Monday, December 27, 2010

Tōji: Winter Solstice

image of full moon seen through pine trees

Clear, cold winter night
Bright lantern hangs from a branch
Full moon through the pines

November and December have been busy months for us. We missed having our monthly demonstrations, but with Holidays, birthdays, teaching and a Chaji it was good that we postponed them until January.

It is so easy to get swept up in life’s busy pace -- holiday parties, wrapping gifts, grocery shopping -- that it is difficult to remember what is important. No matter how busy, this time of year invites reflection as well as celebration, to take a moment to remember the year behind us. For us, this year has been rich and full of experience. In the spring, Harvey-Sensei was able to further his studies with Hirose-Sensei in Tokyo. Horiai Center enjoyed a summertime visit from our friend/teacher/colleague Matsui-Sensei and her good friend Naito-san. We were their tour guides on California’s beautiful North Coast; with us they shared many things, including tea ceremonies, cooking and kimono dressing. In the autumn we began monthly Tea Ceremony demonstrations at the Ink People Center for the Arts.

Now here we are in winter, pausing quietly for just a moment -- feeling Nature pause with us -- as we enter the New Year with anticipation of what can be, with hearts full of gratitude.

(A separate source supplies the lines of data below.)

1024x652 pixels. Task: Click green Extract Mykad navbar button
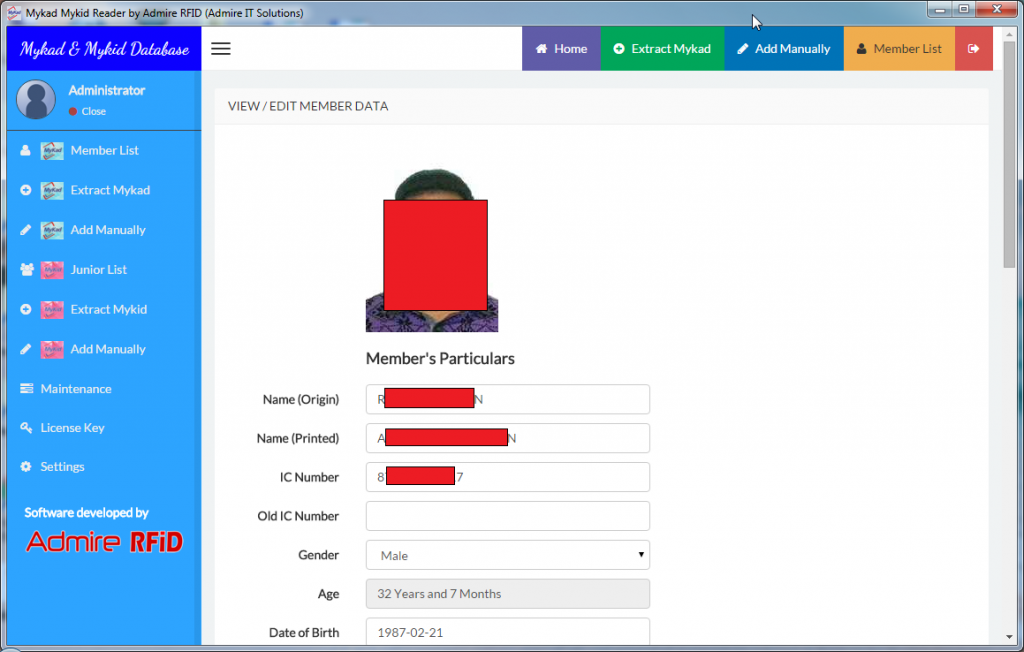click(662, 49)
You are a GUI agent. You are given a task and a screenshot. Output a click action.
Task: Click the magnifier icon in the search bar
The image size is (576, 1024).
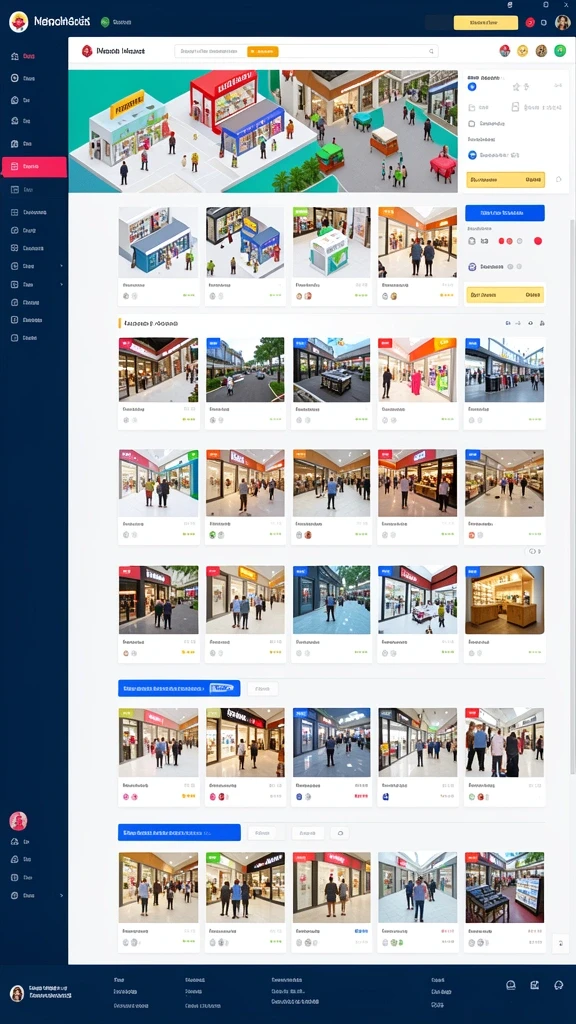(x=431, y=51)
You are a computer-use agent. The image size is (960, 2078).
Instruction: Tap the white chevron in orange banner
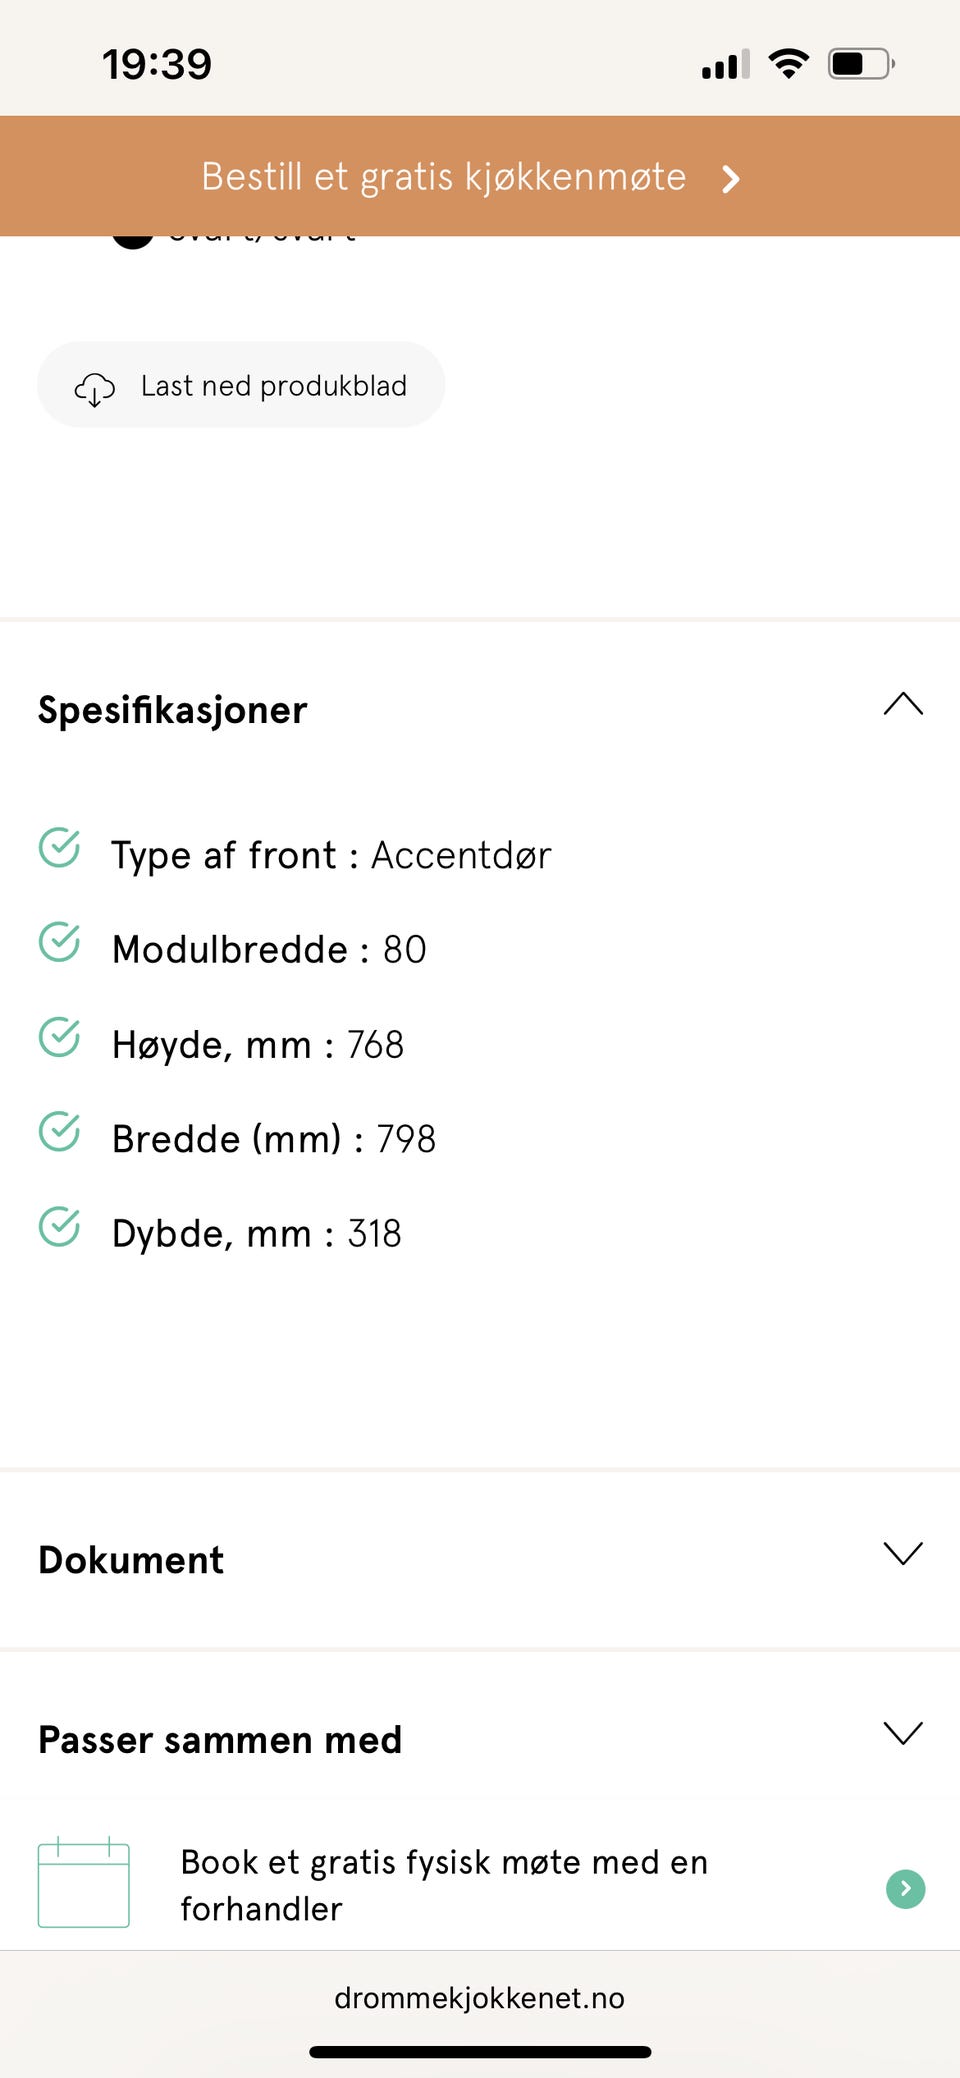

Thursday, December 16, 2010

Shop Local

When we first began to study Chanoyu we had no Japanese utensils to practice with. We weren't going to let our lack of dogu keep us from learning the Tea Ceremony, though. We resolved to practice using household objects to substitute for dogu: a stock pot in place of the kama, a soup ladle for the hishaku, a spoon for chashaku and so forth. We arranged them on our living room floor and practiced until our knees ached. We learned our temae, but perhaps more importantly, we learned that to study Chanoyu we needed only a few simple tools and a willing spirit. It was in this spirit that Harvey-sensei gave us a homework assignment: "Find a Western (non-Japanese) object that will function as dogu for usucha-temae and bring it to practice."

::  ::  ::

Throughout its history, Japan experienced tides of influence, mostly from China and Korea. In between periods of openness and acceptance of foreign culture, Japan would isolate itself and its own culture would develop with minimal outside influence, sometimes for a generation or more. While picking and choosing bits of foreign culture that best suited them, the Japanese became masters of cultural synthesis.

During a period of openness, during China's Ming Dynasty (1368-1644), precious objets d'art were imported in quantity from China and Korea. Shoguns and wealthy collectors amassed these objects, but without discrimination. In the 14th century, during Japan's medieval period, collectors became aware of the need to evaluate their art collections and establish authenticity and provenance. The shogun Ashikaga Yoshimitsu (1358-1408) himself acted as an appraiser. He and later shoguns employed doboshu, culture ministers or "commissioners for Chinese goods," to appraise artwares -- much like on today's TV show, "Antiques Roadshow." Doboshu were often artists in their own right, and they furthered the thriving art market in the trade of Chinese and Korean wares. Tea gatherings during this time were of the aristocratic and formal shoin style, held in reception halls and featured imported wares elaborately displayed in a cabinet or on shelves or a daisu (a large stand).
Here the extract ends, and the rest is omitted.